Believing that the rise in US yields now resolves the conundrum may lead to a more pessimistic outlook. After all it would follow then that the rise in US interest rates significantly alters the underlying incentive structure and that it will spur the market to price risk more accordingly with models that officials seem to refer to when they talk about the market’s mis-pricing of risk.
There is an alternative view. It begins with Federal Reserve Chairman Bernanke’s explanation of Greenspans’ conundrum. Bernanke’s view placed an emphasis not on a US-centric narrative or even a policy-centric narrative. Rather he discussed the implications of what he called surplus savings. Many countries savings, especially that of east Asia and oil producers, are in excess of what the domestic capital markets can readily absorb. The US, and to a much lesser extent Europe, absorbs those savings.
Of course, record corporate profits not just in the US, but in Europe, Japan and many emerging market countries as well, allow capital expenditures to be financed from retained earnings to a large extent and that may have helped reduce a source of demand for capital. At the same time, the record corporate earnings often have translated to greater tax revenue and help reduce government borrowing costs. This has, for example, produced a smaller than expected US budget deficit.
The conventional explanation of the rise in global liquidity and the low levels of asset market volatility tend to understand it in the context of a weakening US dollar under the weight of a large current account deficit, prompting intervention by many countries, which in turn boosts their broad measures of money supply. The rise in US interest rates and the strengthening of the US dollar in recent weeks, means under this rubric, that there is less need for intervention and therefore that may dampen liquidity. This would offer a more pessimistic outlook for investment portfolios.
Following Bernnake and the surplus savings explanatory model would suggest that while financial markets are prone to these kind of spasms, the underlying investment drivers remain the same. Those rapidly developing Asian economies and the petrodollar rich oil producers continue to generate excess savings far in excess of financial assets domestically available. In addition, several countries recently, including China and Brazil, are easing restrictions on domestic purchases of foreign assets.
Conventional wisdom had emphasized the shock of the hundreds of millions of Chinese and Indian workers entering the world economy and theoretically at least depressing wages. The surplus savings hypothesis emphasizes the savings of these same countries being integrated to the global pool of capital.
In addition, the rapid growth of monetary aggregates is not limited to those countries that have been rapidly accumulating reserves. The ECB, for example, which has not intervened in the foreign exchange market since 2000, is wrestling with the fact that the pace of its money supply growth is nearly twice the pace that prevailed prior to the beginning of the rate hiking cycle in December 2005. The US has stopped publishing M3, but the broad measure of money supply MZM has been rising at more than a 12% annualized pace for the last few months.

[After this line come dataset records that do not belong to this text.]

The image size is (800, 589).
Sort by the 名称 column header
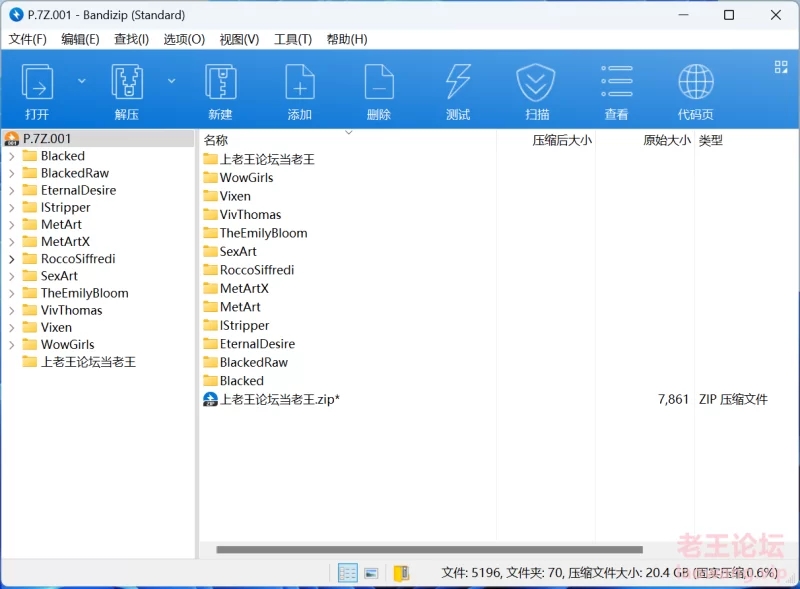[216, 141]
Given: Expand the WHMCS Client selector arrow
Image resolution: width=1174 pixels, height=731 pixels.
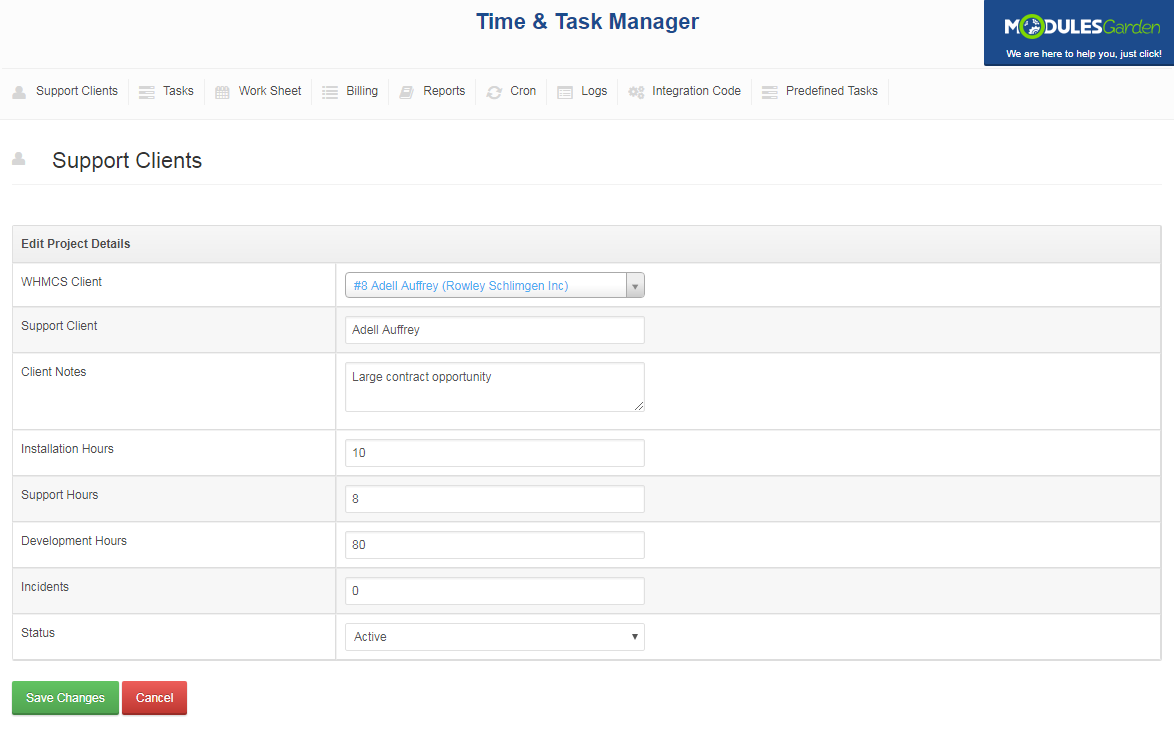Looking at the screenshot, I should tap(635, 284).
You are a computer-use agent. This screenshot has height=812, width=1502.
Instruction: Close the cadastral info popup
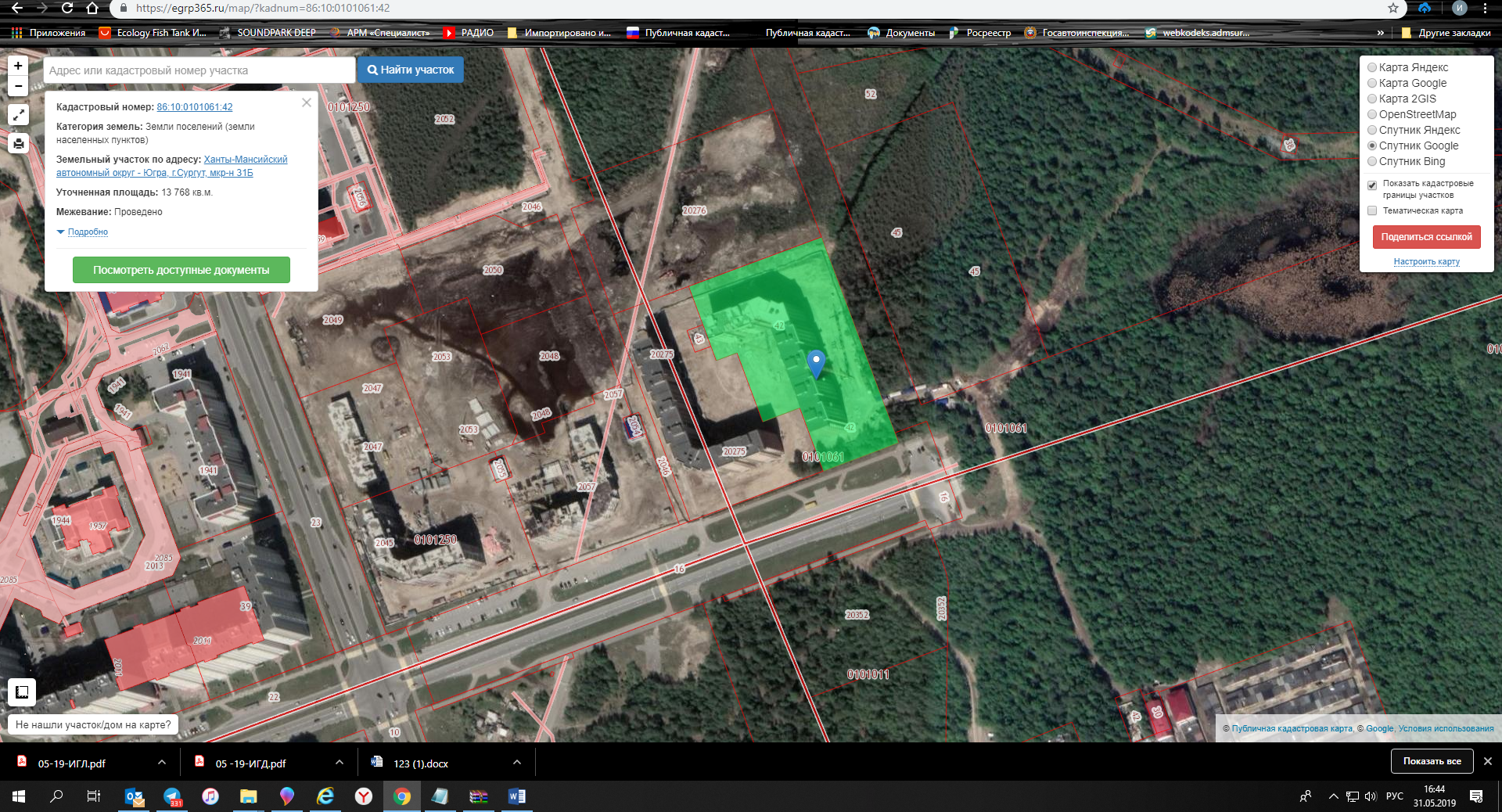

Ultimately, investors have to decide, has the investment climate changed. The preliminary answer offered here is yes because US growth expectations have increased and the market no longer expects the Fed to cut rates this year. However, stronger US growth is not a negative, but rather a positive for the world economy. Ironically, many of the same investments that did well with the prospect of a US rate cut may still derive support from a stronger US economy.
This analysis and the constructive outlook it offers is not a substitute for disciplined risk management.
After the interest rate adjustment, which is well under-way, stronger US growth is likely to prove positive for the global economy and especially for the emerging markets. The driver has changed. Previously, investors were eager to buy emerging markets, other higher risk assets and put on carry-trade type strategies on ideas that a Fed rate cut was just around the corner.
Going forward, the return to trend growth in the US may still be supportive of the same investment themes. Many countries of course still depend on the US to absorb their excess production. Stronger US demand will likely offset the impact of higher interest rates.
US 10-year yields have risen about 20 bp over the past week and a little more than 50 bp over the past month. Some observers are concluding that the old Greenspan conundrum is finally resolved. Remember his conundrum. Why would long-term bond yields remain so low even as the FOMC was persistently gradually raising interest rates?
Believing that the rise in US yields now resolves the conundrum may lead to a more pessimistic outlook. After all it would follow then that the rise in US interest rates significantly alters the underlying incentive structure and that it will spur the market to price risk more accordingly with models that officials seem to refer to when they talk about the market’s mis-pricing of risk.
There is an alternative view. It begins with Federal Reserve Chairman Bernanke’s explanation of Greenspans’ conundrum. Bernanke’s view placed an emphasis not on a US-centric narrative or even a policy-centric narrative. Rather he discussed the implications of what he called surplus savings. Many countries savings, especially that of east Asia and oil producers, are in excess of what the domestic capital markets can readily absorb. The US, and to a much lesser extent Europe, absorbs those savings.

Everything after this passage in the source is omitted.